Citation: Song RJ, Ho Y-L, Schubert P, Park Y, Posner D, Lord EM, et al. (2021) Phenome-wide association of 1809 phenotypes and COVID-19 disease progression in the Veterans Health Administration Million Veteran Program. PLoS ONE 16(5): e0251651. https://doi.org/10.1371/journal.pone.0251651
Editor: Vincent C. Marconi, Emory University, UNITED STATES
Received: January 15, 2021; Accepted: April 30, 2021; Published: May 13, 2021
This is an open access article, free of all copyright, and may be freely reproduced, distributed, transmitted, modified, built upon, or otherwise used by anyone for any lawful purpose. The work is made available under the Creative Commons CC0 public domain dedication.

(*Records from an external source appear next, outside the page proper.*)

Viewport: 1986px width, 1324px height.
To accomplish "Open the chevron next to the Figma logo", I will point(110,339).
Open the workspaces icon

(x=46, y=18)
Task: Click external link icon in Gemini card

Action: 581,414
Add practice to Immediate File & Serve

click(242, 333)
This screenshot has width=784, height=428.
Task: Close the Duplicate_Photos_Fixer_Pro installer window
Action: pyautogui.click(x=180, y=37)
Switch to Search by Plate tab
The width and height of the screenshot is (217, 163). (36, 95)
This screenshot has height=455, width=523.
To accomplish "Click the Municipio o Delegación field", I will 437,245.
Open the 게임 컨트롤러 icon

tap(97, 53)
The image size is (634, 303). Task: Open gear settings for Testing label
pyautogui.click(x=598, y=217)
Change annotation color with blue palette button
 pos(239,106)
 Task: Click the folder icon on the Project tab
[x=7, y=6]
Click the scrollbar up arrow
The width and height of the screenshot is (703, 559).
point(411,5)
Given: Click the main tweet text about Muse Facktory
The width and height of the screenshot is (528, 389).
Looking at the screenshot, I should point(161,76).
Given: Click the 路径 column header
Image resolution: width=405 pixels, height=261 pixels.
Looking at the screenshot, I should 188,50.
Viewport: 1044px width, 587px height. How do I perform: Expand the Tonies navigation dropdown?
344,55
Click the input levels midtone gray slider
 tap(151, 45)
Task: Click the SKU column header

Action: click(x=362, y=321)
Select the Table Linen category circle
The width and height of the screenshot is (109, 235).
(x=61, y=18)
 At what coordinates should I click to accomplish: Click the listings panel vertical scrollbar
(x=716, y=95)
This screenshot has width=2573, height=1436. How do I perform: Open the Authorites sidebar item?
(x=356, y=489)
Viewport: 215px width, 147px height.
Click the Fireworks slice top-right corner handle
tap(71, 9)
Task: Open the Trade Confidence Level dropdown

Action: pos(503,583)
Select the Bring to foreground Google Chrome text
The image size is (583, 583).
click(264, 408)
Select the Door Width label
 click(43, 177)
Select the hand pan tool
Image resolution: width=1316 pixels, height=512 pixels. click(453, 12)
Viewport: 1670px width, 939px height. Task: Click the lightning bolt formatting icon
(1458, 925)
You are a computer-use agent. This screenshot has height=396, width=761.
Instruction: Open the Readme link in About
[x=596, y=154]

Data Availability: There are regulatory restrictions on sharing patient-level data used in these analyses, even if it is de-identified. These data include sensitive patient health record information that may not be shared with researchers that are not on the MVP research protocol. Therefore, these data cannot be requested by the wider research community. Nicole Usher (Nicole.Usher@va.gov) is the point of contact for MVP data access.
Funding: This work was funded by the U.S. Department of Veteran Affairs Million Veteran Program (https://www.research.va.gov/mvp) Grant #MVP000 (JMG) and #MVP035 (JMG). The funders had no role in study design, data collection and analysis, decision to publish, or preparation of the manuscript.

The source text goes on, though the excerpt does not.